On 1/10/2012 9:56 AM, John Gilmore wrote:
I too have some sympathy with Paul Gilmartin's objectives, but a
twos-complement representation of a hardware clock would be
problematic in many ways.

Dates alone are of course unproblematic.  A signed fullword
Gregorian-Day value is usable to represent dates ±5.8 million years
about the Gregorian calendar's epoch origin, midnight, Sunday, 0000
December 31; a signed doubleword one would take us back to the Big
Bang.

Moreover, dates are enough for most events that occurred before AD
1900.  Apart from those of certain astronomical events--Eclipses are
the obvious example--that can be calculated with great precision, the
time-of-day of these events is not usually known with any precision.

More on-topic is the fact that arithmetic with STCKE values is not
difficult.  There are indeed contexts in which it is trivial.
Mathematicians who are interested in prime number sequences and
densities have had multiple-precision binary arithmetic packages
available to them since the days of the IBM 704.

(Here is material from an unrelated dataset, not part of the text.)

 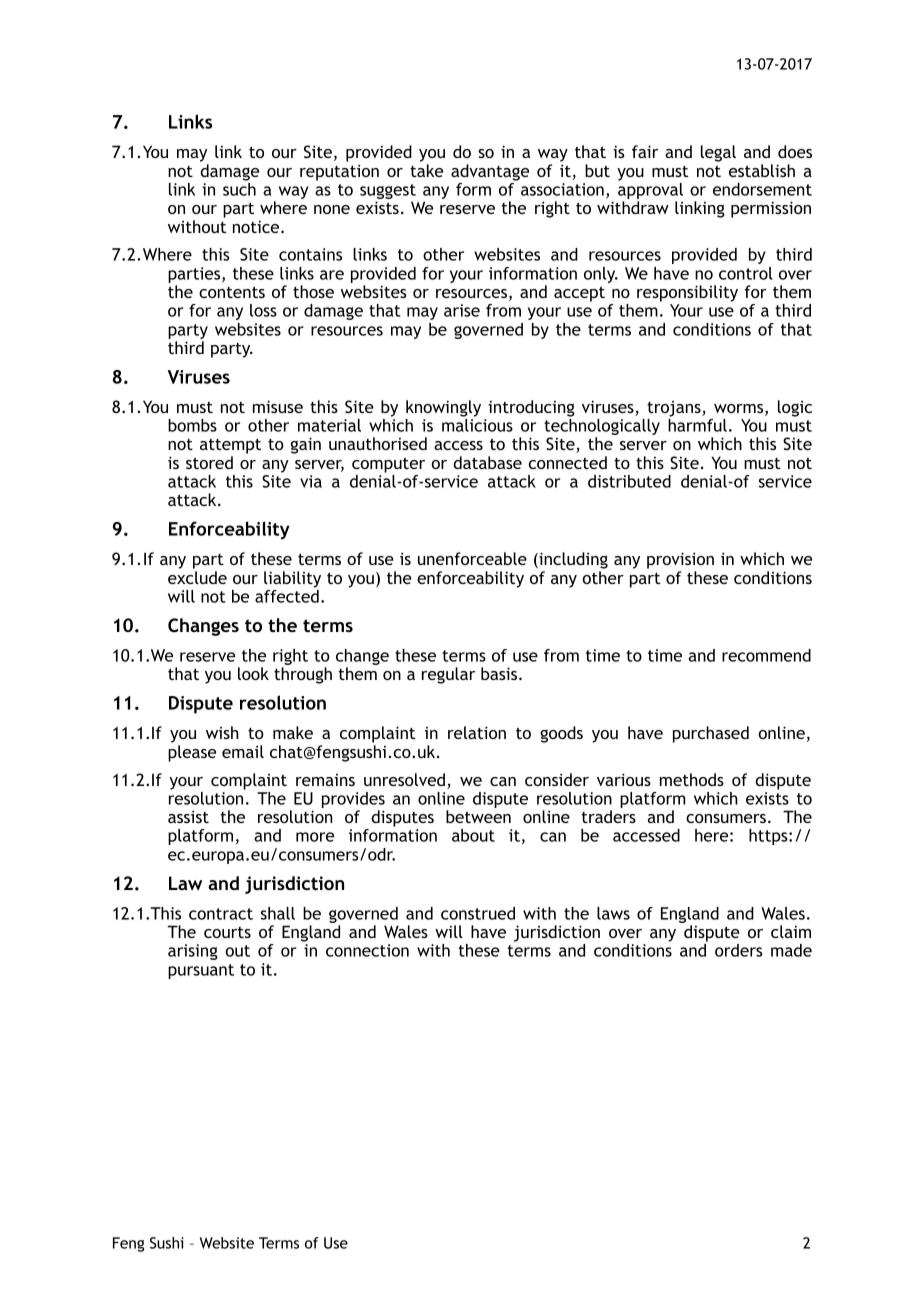 I want to click on construed, so click(x=478, y=913).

Or again, because I write a lot of AMODE(64) code, I have written a
set of macros that do multiple-precision binary arithmetic using
signed-fullword arithmetic set-symbol elements; and there is reason to
believe that [too] many others have had to write such macros too.

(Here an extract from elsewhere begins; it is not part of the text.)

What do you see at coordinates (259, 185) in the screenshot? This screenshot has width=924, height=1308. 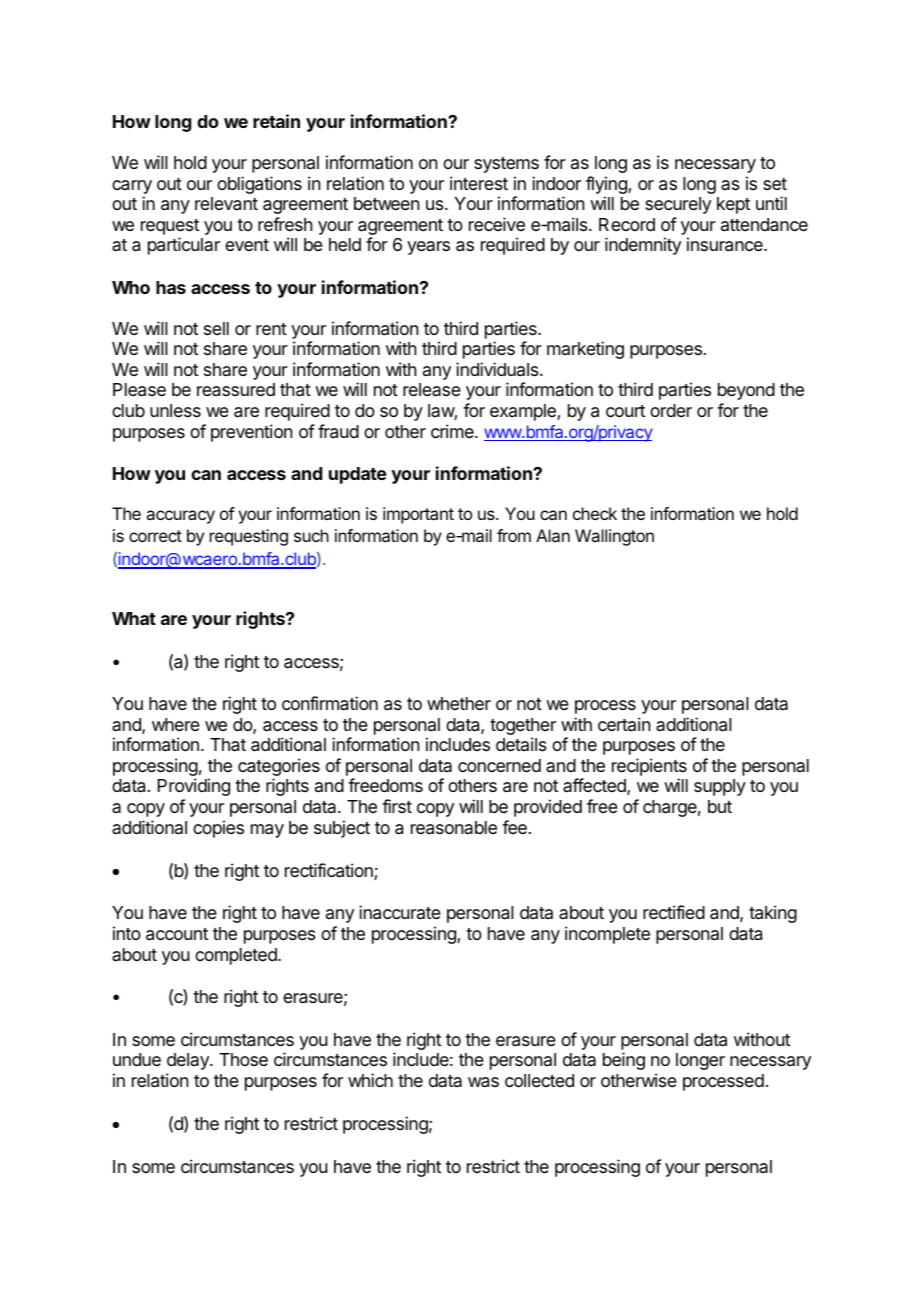 I see `obligations` at bounding box center [259, 185].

I see "unproblematic" and "not difficult".  I'm at a loss concerning
what you
do find "problematic".  Perhaps the behavior of the clock comparator on
signed values?

Of course, I wrote that aware that you'd find any representation other
than integral day ordinal an inferior choice.


One comment on terminology is in order here too.  In the light of the
substance of Swift's 'modest proposal'  Paul Gilmartin's 'immodest
proposal' merits description as one.

If I'm indicted for the sort of naive etymological reversal that transforms
"university" to "multiversity", I must plead, "guilty".